Quanti si accorgono, ad esempio, che uno studente delle superiori, quando è in classe, è trattato allo stesso modo di un alunno di sette anni? Stessa modalità di approccio, stessa didattica, stessa rigidità organizzativa. Cambiare la scuola si può: basta consentire, sulla base di un Albo dei docenti, come in altre parti d’Europa, l’assunzione da parte delle scuole dei migliori insegnanti, con contratti differenziati ed in ragione delle competenze didattiche accertate. Ma ci vorrebbe una diversa struttura di governo, senza più un ministero centrale bensì con la responsabilità assegnata alle Regioni, come in Germania.

Il tema dell’orientamento, come si vede, ci porta inevitabilmente al cuore dei problemi, cioè la qualità dei docenti e dell’offerta formativa, come anche della stessa struttura gestionale ed organizzativa. Secondo un’etica della responsabilità. Capace di garantire ai nostri studenti le migliori opportunità per il loro (e nostro) futuro. In attesa della maturità a 18 anni perché, ad esempio, non consentire alle scuole il ridisegno, su standard e verifiche nazionali, dell’ultimo anno delle scuole superiori? Con una organizzazione scolastica pensata, per i licei come per gli istituti tecnici, in relazione alle possibili scelte universitarie dei propri studenti, con classi aperte e quadri orario dinamici? Daremmo una mano concreta ai giovani d’oggi, visti i tassi di abbandono al primo anno di università (18,5%) ed il crollo degli iscritti (-13,5% in sei anni).

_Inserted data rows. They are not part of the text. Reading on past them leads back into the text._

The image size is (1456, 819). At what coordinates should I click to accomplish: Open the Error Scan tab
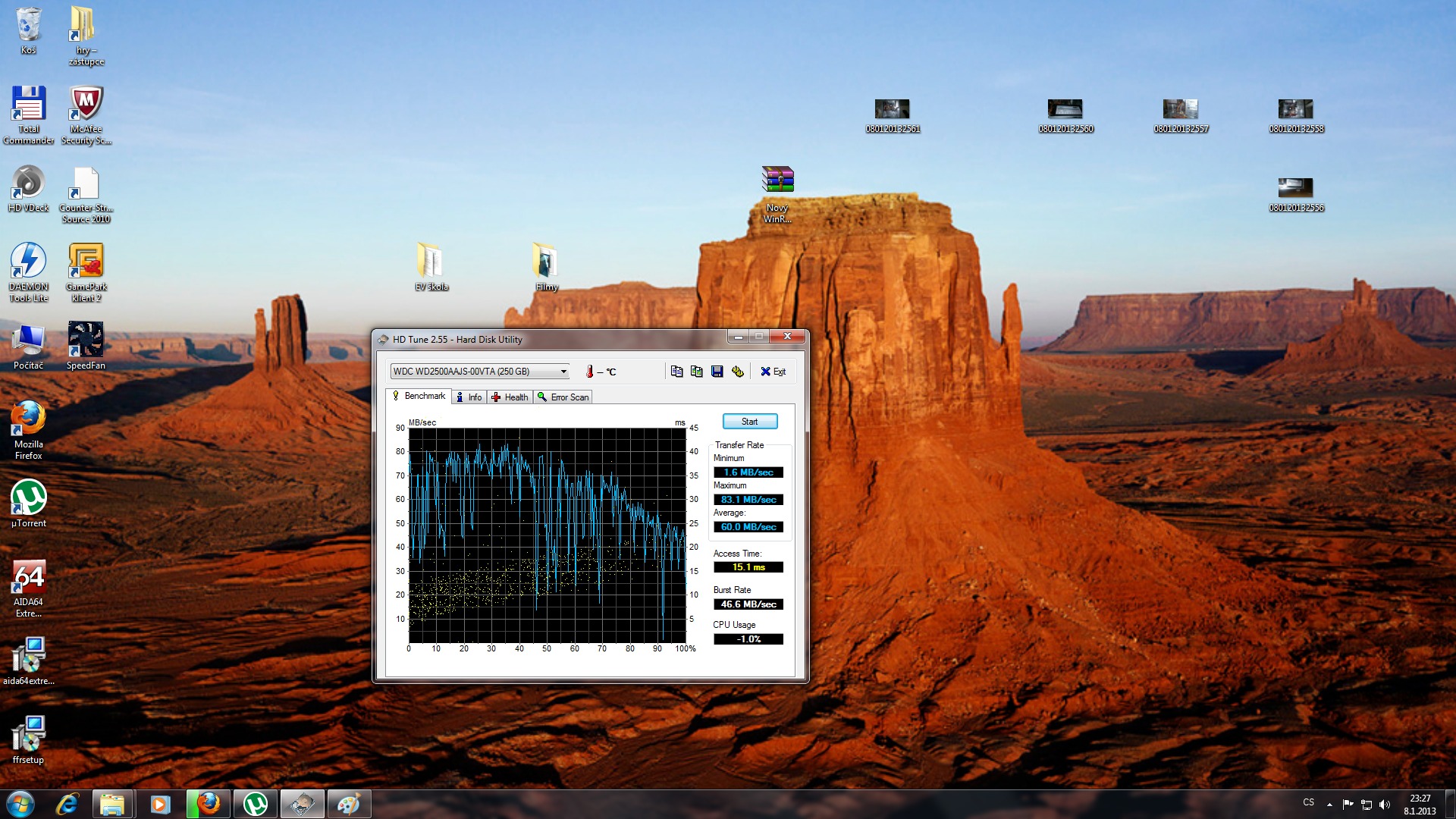[563, 397]
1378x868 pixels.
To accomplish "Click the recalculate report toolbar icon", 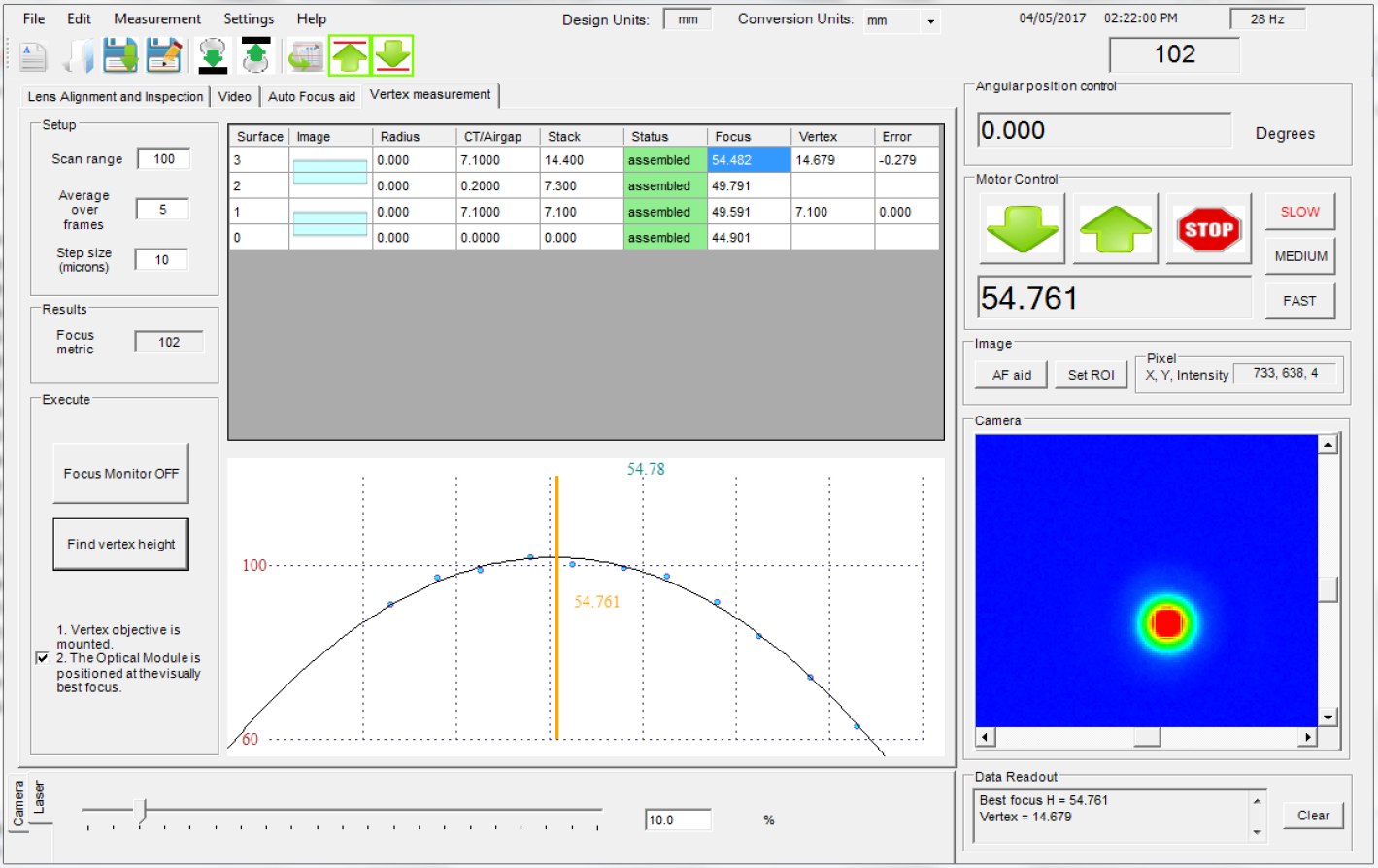I will pos(305,55).
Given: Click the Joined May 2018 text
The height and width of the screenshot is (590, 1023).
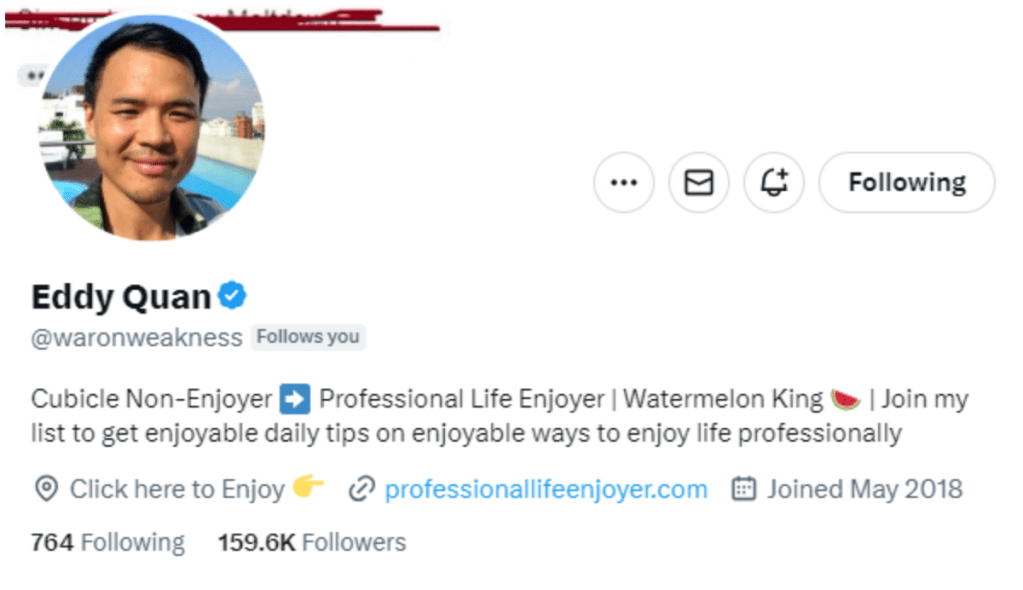Looking at the screenshot, I should coord(864,489).
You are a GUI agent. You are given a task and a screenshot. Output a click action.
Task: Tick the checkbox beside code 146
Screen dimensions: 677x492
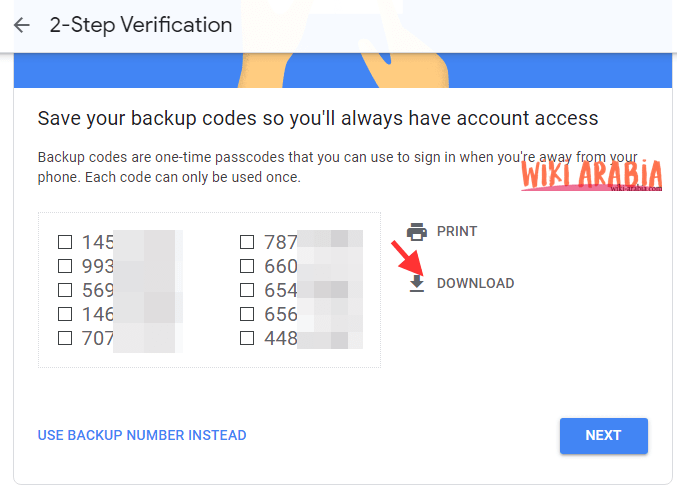pyautogui.click(x=65, y=314)
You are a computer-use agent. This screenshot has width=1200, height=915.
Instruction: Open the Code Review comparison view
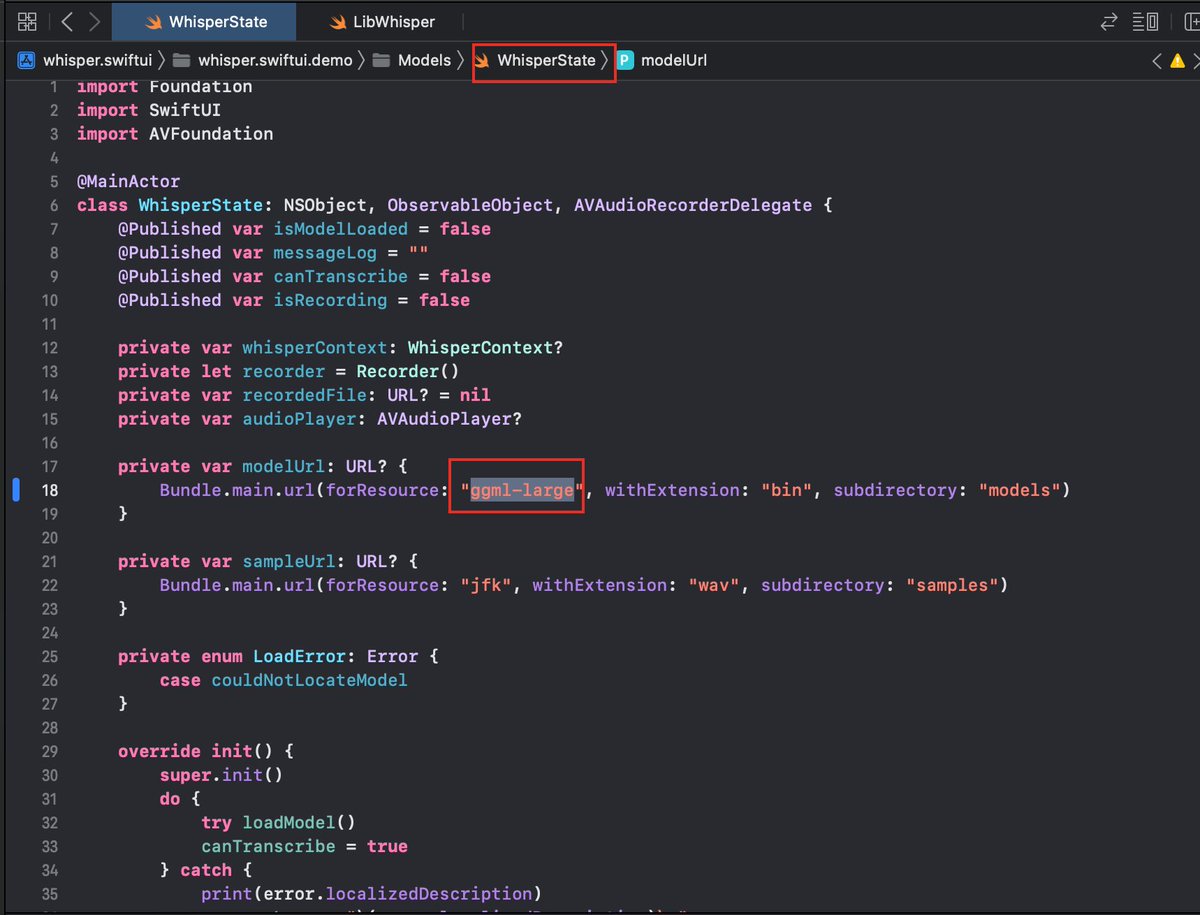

Quale futuro possiamo, poi, garantire al nostro territorio, se le nostre imprese assumono (quando assumono) solo per il 14,5% laureati, solo per il 40,9% diplomati, rispetto al totale delle assunzioni? Di contro al 30% di laureati dell’Olanda e della Gran Bretagna, del 22% della Germania, della Francia, ma anche della Spagna. Con una media Ue del 27%. Mentre cioè in tempi di contrazione della disoccupazione gli altri Paesi puntano sui laureati, noi invece crediamo ancora, come sistema Paese, di garantirci un futuro attraverso la sola “arte di arrangiarsi”. Altri dati fanno pensare. La percentuale di laureati nelle nostre classi dirigenti (dai 30 ai 40 anni) è il 15,4%, in Inghilterra del 44,3%, in Germania del 62,7%, in Spagna dell’86%, in Francia dell’89,9%. Dati forniti dalla Luiss di Roma.

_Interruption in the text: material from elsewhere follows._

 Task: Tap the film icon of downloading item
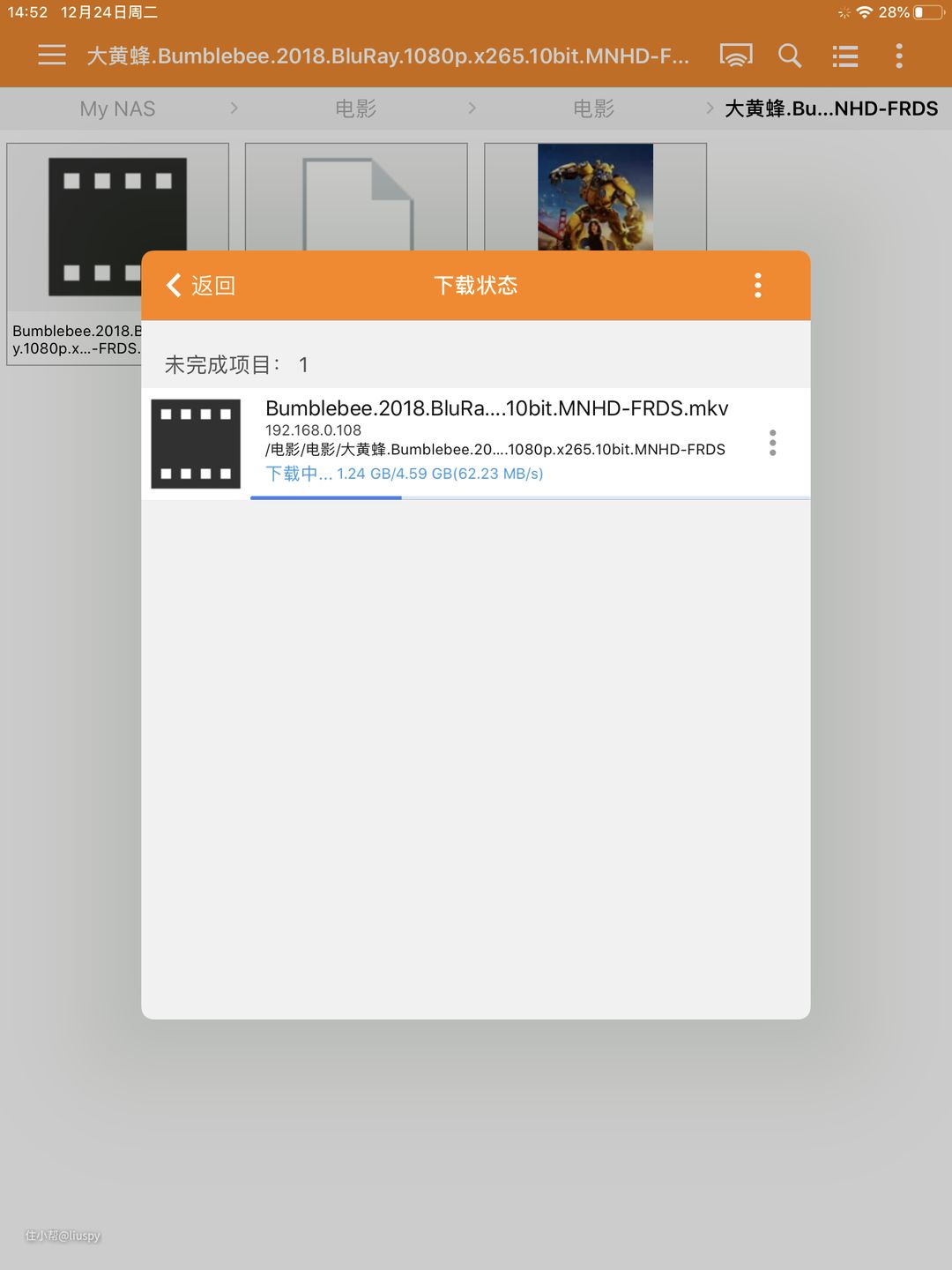click(x=196, y=444)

Ci sono poi i laureati che svolgono mansioni lontane dal proprio percorso di studio: in Italia siamo al 30,5%, in Spagna, a Cipro ed in Irlanda al 38%, in Francia al 26%, in Germania al 18%, con una media europea del 22%. Questo per dire che le lauree non hanno tutte lo stesso valore. I nostri laureati nel 2008, ad un anno dalla laurea, lavoravano per l’84,6%, nel 2010 per il 62,6%. Non ho sottomano gli ultimi dati, ma già li immagino. Lo squilibrio tra domanda e offerta di laureati vede (dati 2010) gli ingegneri in attivo di 19.700 posti di lavoro, i laureati in economia e statistica in attivo di 14.600, i medico-sanitari in attivo di 7.800, i giuristi in attivo di 3.800.

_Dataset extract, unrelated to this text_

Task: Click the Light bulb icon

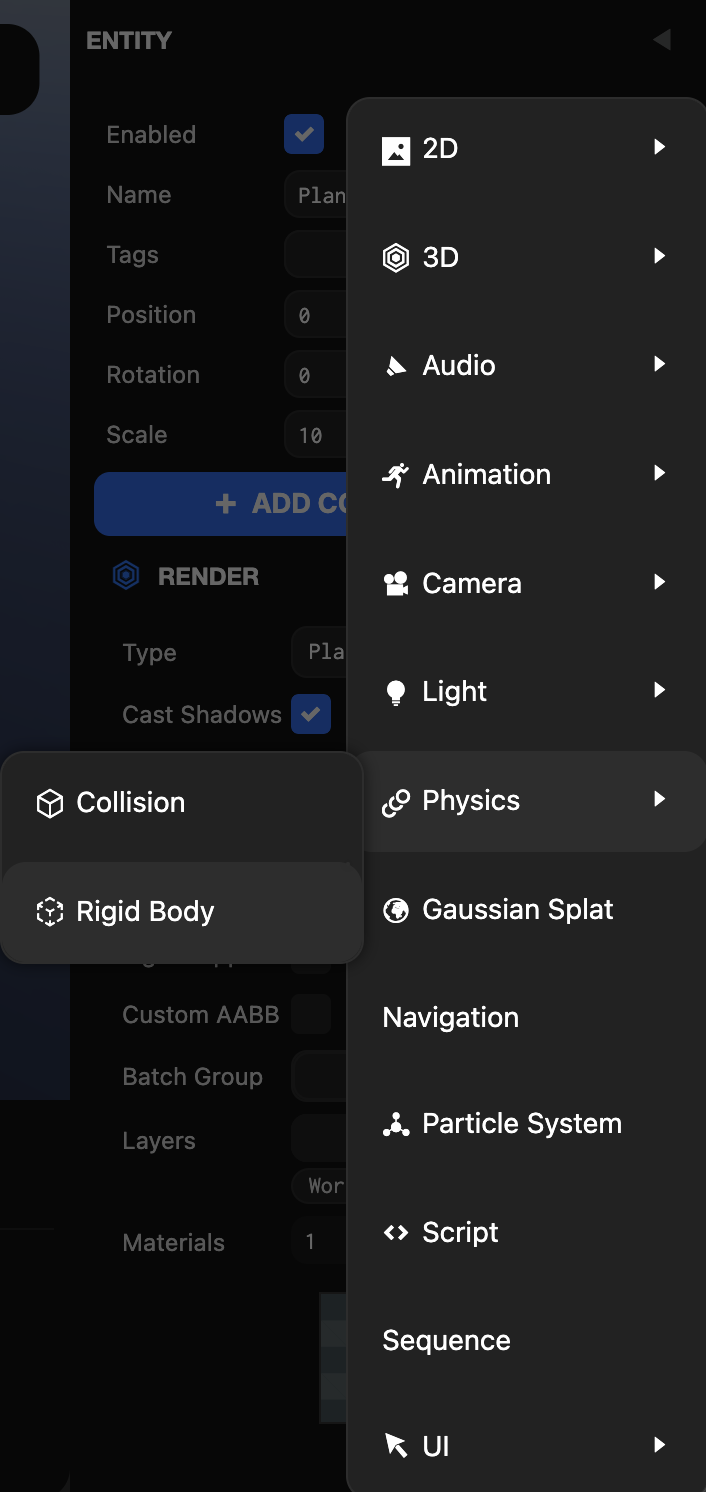Action: (x=396, y=692)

Tutte le altre lauree risultano in passivo, in particolare i politico-sociali di 15.100, i letterati di 10.200, i linguisti di 7.000, gli psicologi di 4.400, gli architetti di 3.700, i geo-biologi di 3.200, i laureati di educazione fisica di 1.400, quelli scientifici di 1.200, gli agrari di 700, i farmaceutici di 600, come quelli dediti all’insegnamento primario. La scuola e l’università devono, in conclusione, aiutare concretamente gli studenti a scegliere, sulla base di informazioni chiare e complete. Ma l’informazione da sola non basta. Va accompagnata da percorsi formativi capaci di far emergere talento, passione, sensibilità, dedizione. Con un occhio particolare ai possibili sbocchi occupazionali. Sapendo, comunque, che molte professioni dei prossimi anni oggi ancora non le conosciamo.